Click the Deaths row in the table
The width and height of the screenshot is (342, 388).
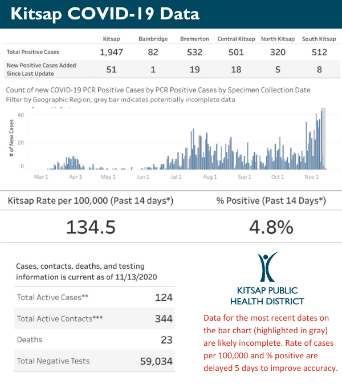(x=95, y=340)
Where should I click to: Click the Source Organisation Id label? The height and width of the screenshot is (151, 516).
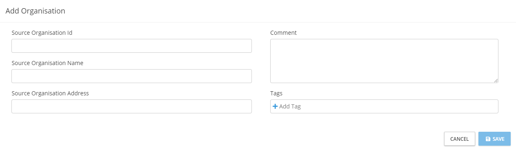pos(42,33)
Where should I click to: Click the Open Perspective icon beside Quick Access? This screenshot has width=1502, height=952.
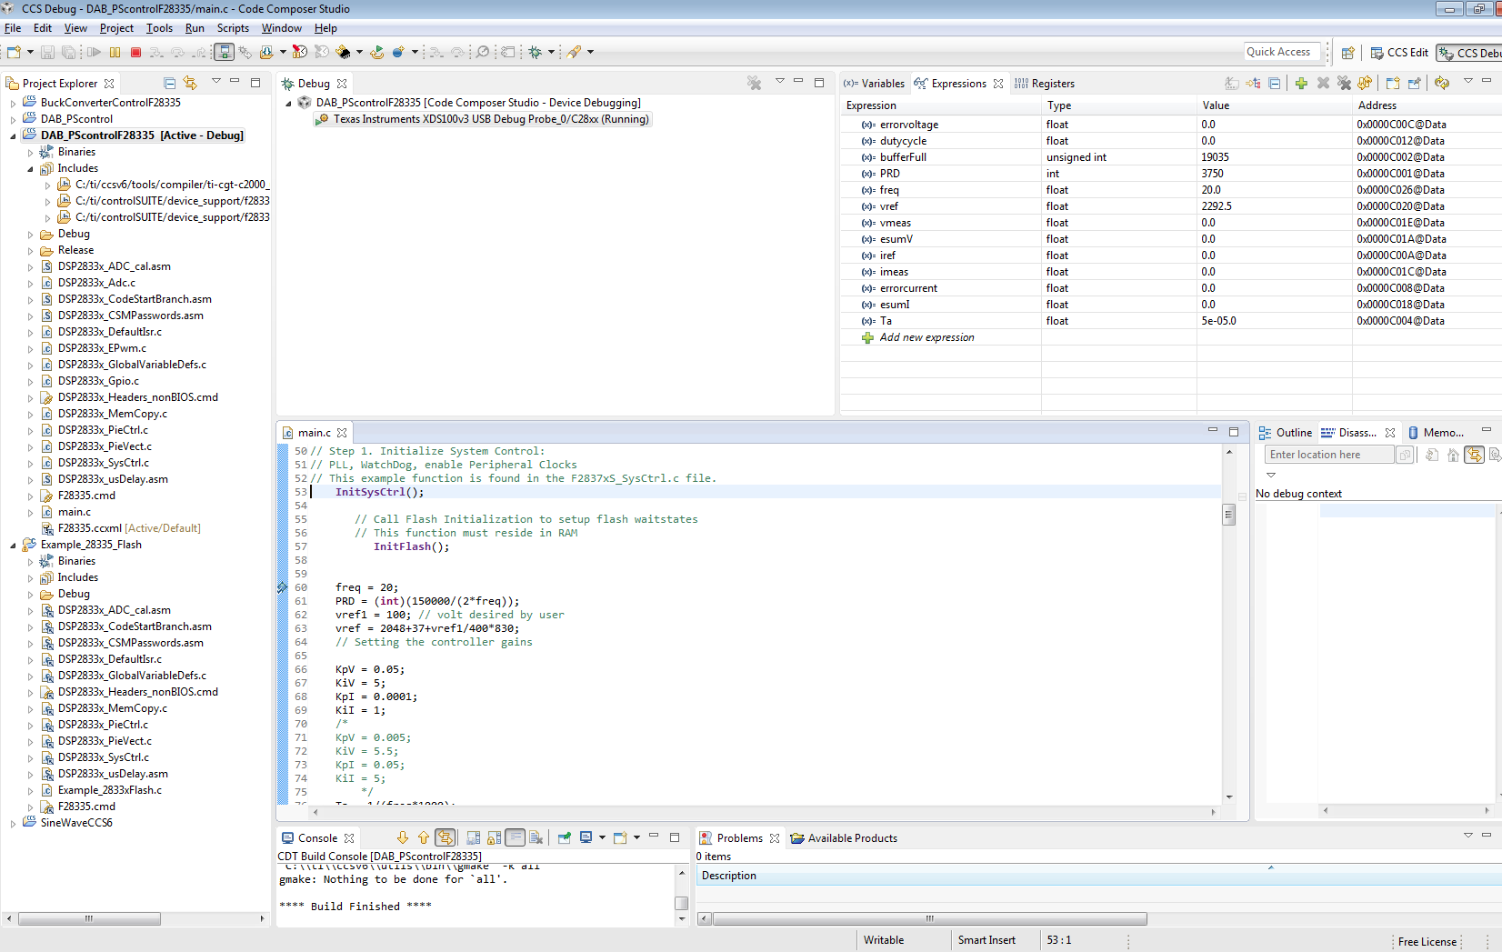[x=1348, y=53]
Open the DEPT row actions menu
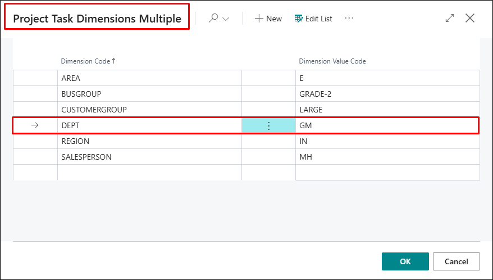The image size is (493, 280). [x=268, y=126]
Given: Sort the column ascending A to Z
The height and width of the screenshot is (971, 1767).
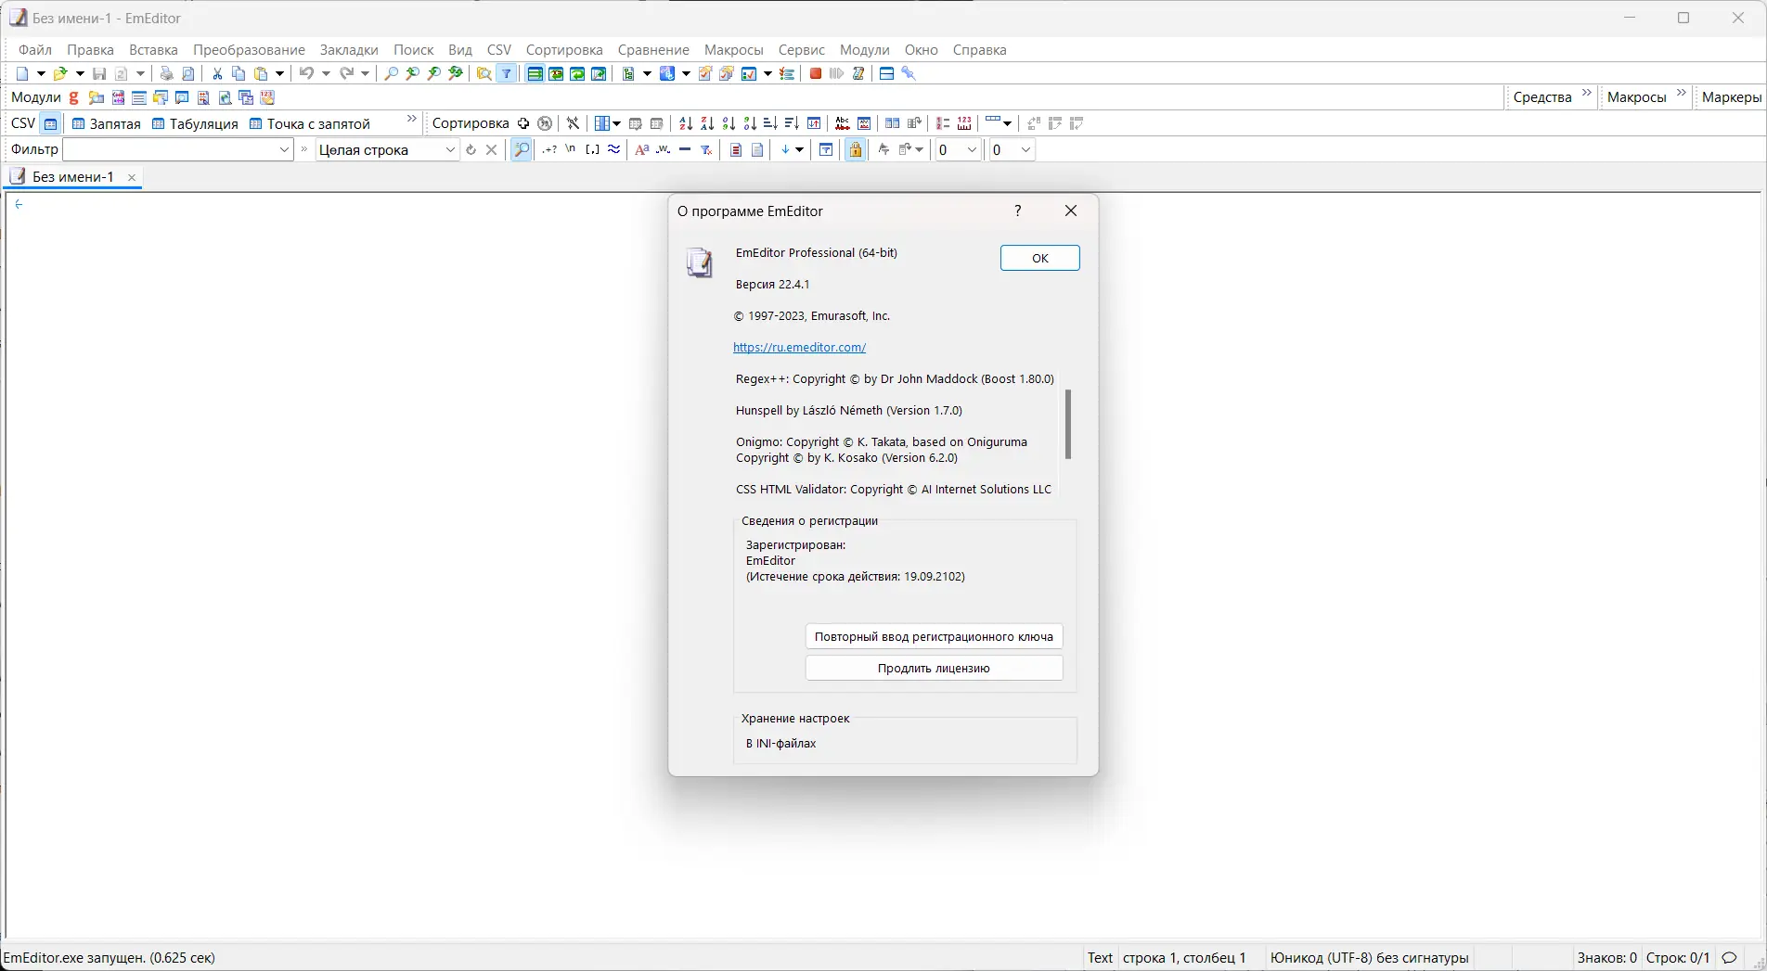Looking at the screenshot, I should (685, 123).
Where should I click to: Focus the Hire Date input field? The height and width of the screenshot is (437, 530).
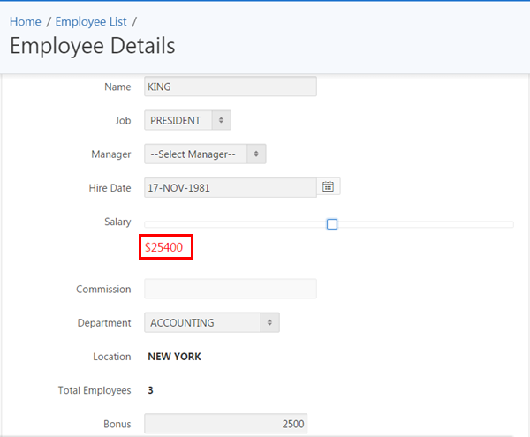[230, 188]
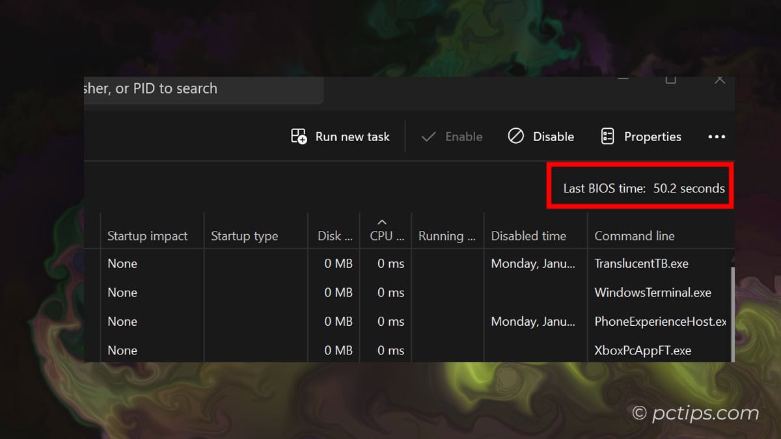Click the Run new task icon
The width and height of the screenshot is (781, 439).
pyautogui.click(x=298, y=136)
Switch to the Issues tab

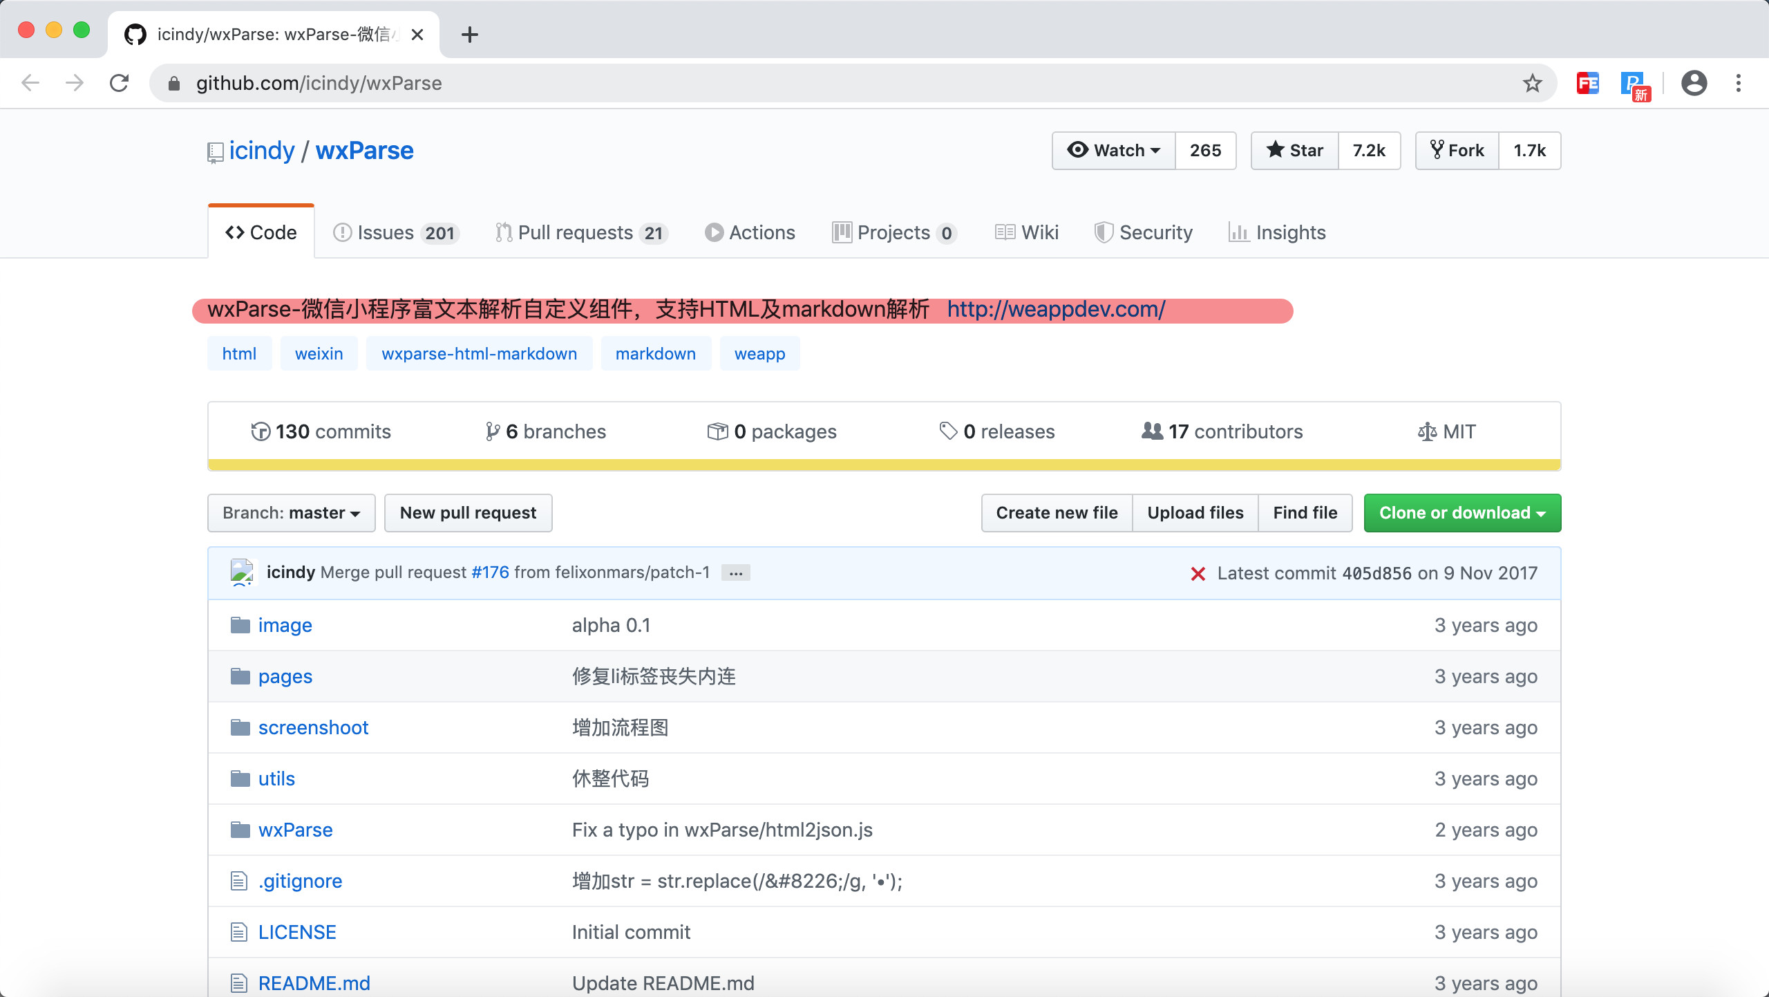pos(395,233)
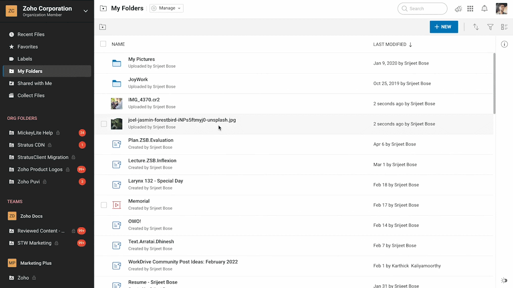Click the blue New button
Screen dimensions: 513x288
click(444, 27)
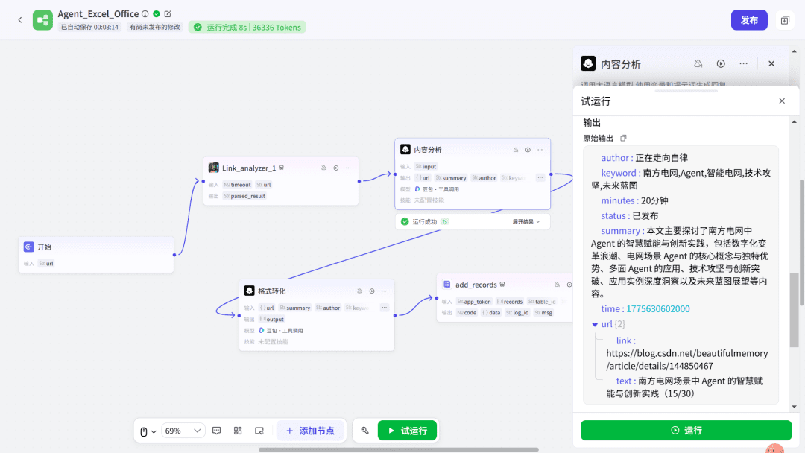Open the three-dot menu in the 内容分析 panel header
805x453 pixels.
pos(743,64)
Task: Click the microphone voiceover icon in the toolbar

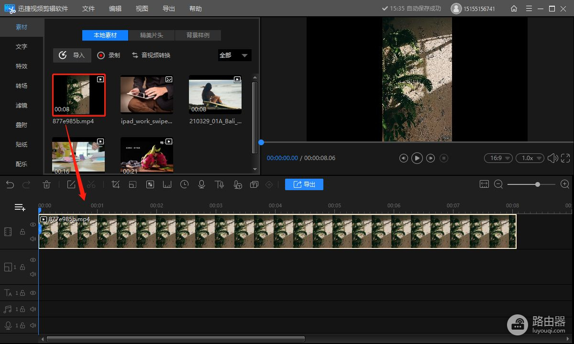Action: coord(201,184)
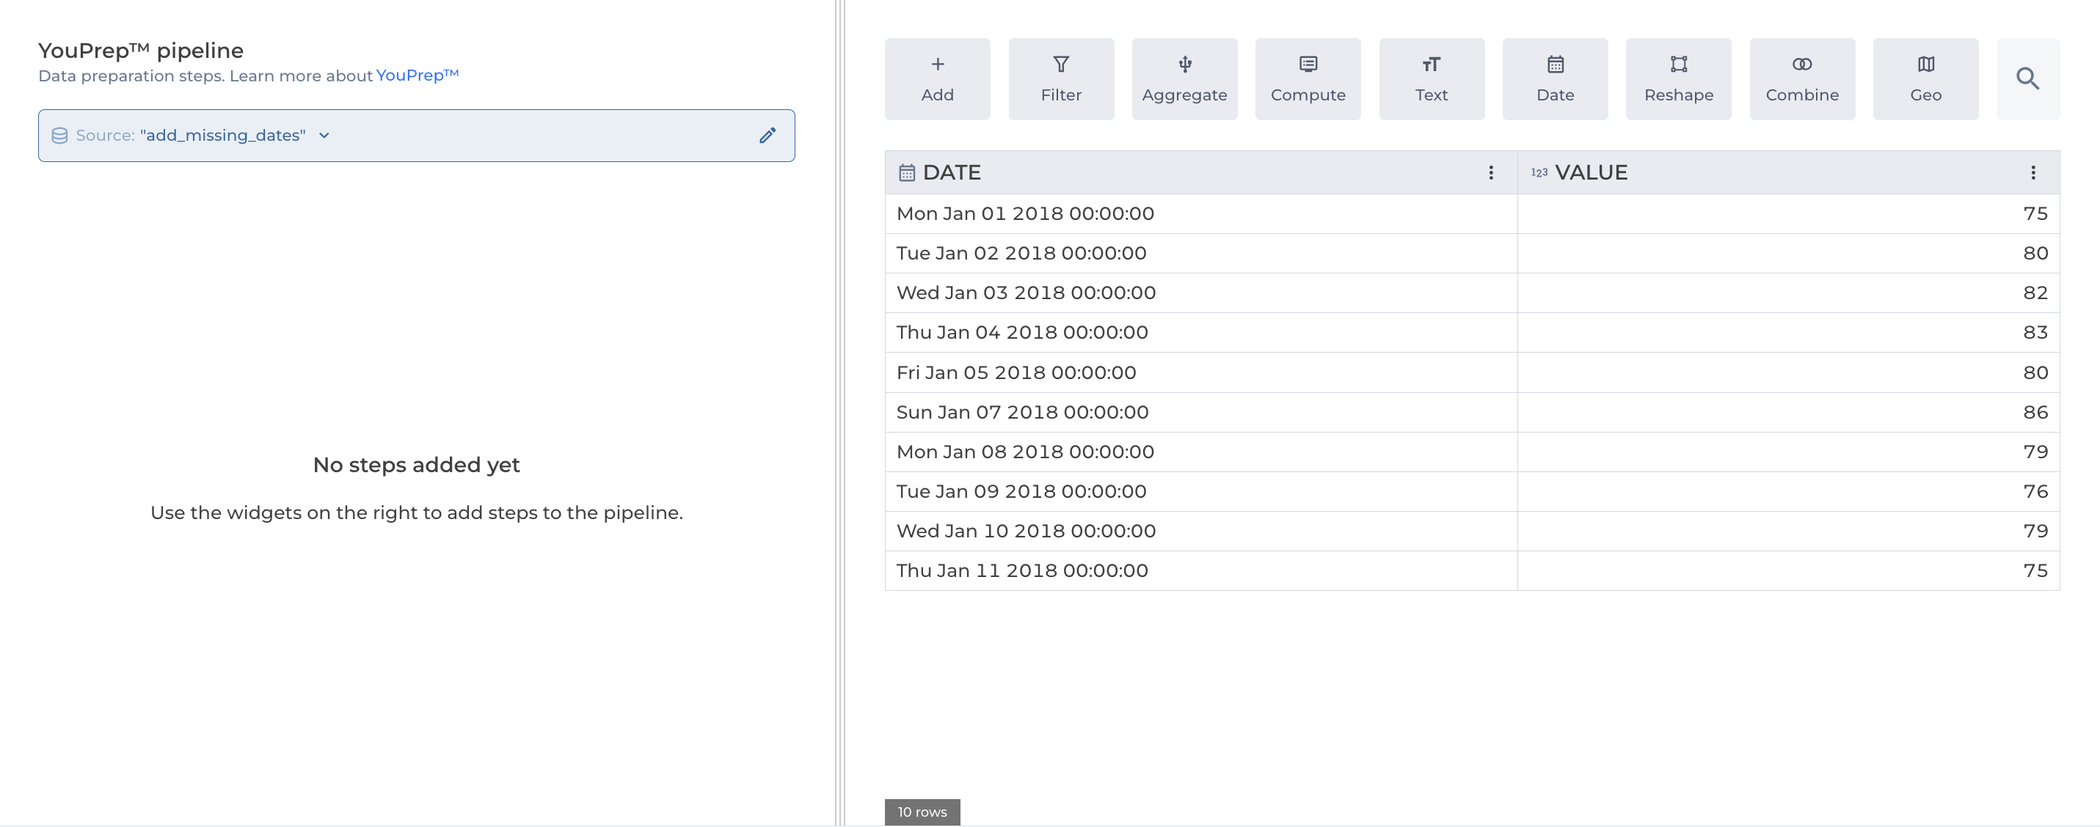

####################

◆ AIM ◆
Please set out every line of the records above as a numbered list, skipping blank lines and leaving out the pictures.

◆ SOLUTION TO THE PROBLEM ◆
1. Click the Deaths row in the table
2. The width and height of the screenshot is (342, 388).
3. (x=95, y=340)
4. Where should I click to: Click the Source Organisation Id label? The height and width of the screenshot is (151, 516).
5. pos(42,33)
6. Where should I click to: Click the Open Perspective icon beside Quick Access? This screenshot has width=1502, height=952.
7. [x=1348, y=53]
8. Open the DEPT row actions menu
9. The image size is (493, 280). [x=268, y=126]
10. Given: Sort the column ascending A to Z
11. The height and width of the screenshot is (971, 1767).
12. Looking at the screenshot, I should (685, 123).
13. Where should I click to: Focus the Hire Date input field? The height and width of the screenshot is (437, 530).
14. [230, 188]
15. Click the Run new task icon
16. The width and height of the screenshot is (781, 439).
17. pyautogui.click(x=298, y=136)
18. Switch to the Issues tab
19. pos(395,233)
20. Click the blue New button
21. Screen dimensions: 513x288
22. click(444, 27)
23. Open the three-dot menu in the 内容分析 panel header
24. 805x453 pixels.
25. pos(743,64)
26. Task: Click the microphone voiceover icon in the toolbar
27. Action: coord(201,184)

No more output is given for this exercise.